**Brief:** Search the listing below for the word "heading", and copy every line in which it turns up.

**Data for analysis:**

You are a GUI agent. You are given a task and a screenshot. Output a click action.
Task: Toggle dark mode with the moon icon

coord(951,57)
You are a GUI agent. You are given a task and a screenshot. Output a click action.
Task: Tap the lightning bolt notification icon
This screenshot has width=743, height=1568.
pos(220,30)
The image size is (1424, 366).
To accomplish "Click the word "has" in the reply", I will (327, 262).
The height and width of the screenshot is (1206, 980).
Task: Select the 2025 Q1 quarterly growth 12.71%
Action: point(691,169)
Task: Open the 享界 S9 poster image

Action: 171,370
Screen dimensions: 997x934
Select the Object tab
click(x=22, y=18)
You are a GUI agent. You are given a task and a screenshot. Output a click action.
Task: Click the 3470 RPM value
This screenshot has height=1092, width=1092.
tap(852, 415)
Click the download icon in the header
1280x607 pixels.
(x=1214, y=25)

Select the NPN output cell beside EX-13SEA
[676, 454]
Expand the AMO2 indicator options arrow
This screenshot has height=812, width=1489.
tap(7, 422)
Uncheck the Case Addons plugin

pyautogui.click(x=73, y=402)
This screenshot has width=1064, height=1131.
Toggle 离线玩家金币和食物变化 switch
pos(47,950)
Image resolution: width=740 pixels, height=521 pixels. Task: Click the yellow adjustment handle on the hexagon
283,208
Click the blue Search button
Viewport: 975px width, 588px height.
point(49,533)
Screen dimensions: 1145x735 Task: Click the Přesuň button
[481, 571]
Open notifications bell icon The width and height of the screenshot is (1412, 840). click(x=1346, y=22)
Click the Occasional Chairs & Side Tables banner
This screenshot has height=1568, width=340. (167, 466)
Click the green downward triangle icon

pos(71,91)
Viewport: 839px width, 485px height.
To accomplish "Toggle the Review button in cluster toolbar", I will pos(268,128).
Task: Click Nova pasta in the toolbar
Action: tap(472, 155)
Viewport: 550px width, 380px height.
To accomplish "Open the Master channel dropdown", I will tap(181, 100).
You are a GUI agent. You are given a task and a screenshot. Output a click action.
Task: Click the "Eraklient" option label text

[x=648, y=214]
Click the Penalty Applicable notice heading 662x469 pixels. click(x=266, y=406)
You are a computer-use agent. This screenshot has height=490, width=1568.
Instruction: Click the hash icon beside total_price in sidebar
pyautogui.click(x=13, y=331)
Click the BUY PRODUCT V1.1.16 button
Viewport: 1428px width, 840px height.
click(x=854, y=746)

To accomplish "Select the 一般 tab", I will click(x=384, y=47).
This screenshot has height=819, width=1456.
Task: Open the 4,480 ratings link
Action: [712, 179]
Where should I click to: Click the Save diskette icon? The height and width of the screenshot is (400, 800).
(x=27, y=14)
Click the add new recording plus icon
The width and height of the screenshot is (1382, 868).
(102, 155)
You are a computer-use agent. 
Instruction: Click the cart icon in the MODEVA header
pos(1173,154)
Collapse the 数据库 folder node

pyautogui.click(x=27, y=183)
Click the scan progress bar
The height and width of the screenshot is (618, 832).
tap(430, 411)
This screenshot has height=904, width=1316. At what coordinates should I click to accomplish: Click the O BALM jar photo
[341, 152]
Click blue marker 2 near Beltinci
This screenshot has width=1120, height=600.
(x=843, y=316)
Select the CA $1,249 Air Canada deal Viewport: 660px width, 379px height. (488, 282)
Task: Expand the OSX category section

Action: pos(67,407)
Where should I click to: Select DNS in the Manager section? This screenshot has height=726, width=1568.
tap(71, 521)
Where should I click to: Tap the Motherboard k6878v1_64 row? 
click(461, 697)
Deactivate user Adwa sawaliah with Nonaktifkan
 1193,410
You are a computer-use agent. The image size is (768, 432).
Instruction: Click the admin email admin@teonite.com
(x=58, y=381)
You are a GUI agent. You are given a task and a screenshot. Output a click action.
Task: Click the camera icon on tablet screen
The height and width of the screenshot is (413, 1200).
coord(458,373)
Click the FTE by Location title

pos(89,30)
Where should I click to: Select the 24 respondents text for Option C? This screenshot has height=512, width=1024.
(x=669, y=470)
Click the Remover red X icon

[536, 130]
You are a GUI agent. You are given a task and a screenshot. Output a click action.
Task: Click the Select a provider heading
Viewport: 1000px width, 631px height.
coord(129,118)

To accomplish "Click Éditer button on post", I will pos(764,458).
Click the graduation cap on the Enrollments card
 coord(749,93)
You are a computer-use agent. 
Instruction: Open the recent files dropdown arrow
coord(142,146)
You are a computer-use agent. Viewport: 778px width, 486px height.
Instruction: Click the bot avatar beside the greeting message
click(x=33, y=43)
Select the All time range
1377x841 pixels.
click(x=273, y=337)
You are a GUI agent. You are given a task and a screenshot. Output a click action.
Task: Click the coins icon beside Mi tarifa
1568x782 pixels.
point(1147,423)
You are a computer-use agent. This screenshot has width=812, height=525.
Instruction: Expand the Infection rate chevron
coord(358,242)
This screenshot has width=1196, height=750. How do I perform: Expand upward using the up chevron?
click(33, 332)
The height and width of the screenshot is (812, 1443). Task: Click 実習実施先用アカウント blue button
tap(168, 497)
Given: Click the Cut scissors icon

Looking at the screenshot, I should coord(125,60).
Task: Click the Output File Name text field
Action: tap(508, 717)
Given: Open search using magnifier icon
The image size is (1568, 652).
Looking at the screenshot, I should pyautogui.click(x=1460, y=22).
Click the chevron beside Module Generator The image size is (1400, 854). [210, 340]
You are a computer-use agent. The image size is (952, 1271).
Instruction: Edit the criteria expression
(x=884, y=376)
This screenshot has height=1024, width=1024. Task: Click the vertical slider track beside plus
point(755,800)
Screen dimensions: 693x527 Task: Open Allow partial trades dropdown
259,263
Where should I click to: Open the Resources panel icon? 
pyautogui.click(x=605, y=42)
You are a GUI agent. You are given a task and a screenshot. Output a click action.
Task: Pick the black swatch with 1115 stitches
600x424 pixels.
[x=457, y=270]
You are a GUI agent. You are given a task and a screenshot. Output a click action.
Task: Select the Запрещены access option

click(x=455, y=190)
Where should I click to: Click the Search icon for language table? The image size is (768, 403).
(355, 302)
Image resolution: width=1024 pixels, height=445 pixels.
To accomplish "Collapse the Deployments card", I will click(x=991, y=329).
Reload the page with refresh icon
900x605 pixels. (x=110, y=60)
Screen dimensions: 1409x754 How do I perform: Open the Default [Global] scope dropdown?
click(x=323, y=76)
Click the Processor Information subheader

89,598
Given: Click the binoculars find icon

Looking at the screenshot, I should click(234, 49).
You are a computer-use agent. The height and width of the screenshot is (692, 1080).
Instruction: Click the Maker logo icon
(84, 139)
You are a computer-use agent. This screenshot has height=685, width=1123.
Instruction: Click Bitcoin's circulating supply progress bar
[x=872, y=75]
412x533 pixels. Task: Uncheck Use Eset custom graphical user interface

**Exercise output:**
Click the Penalty Applicable notice heading 662x469 pixels. click(x=266, y=406)
Task: Click the Select a provider heading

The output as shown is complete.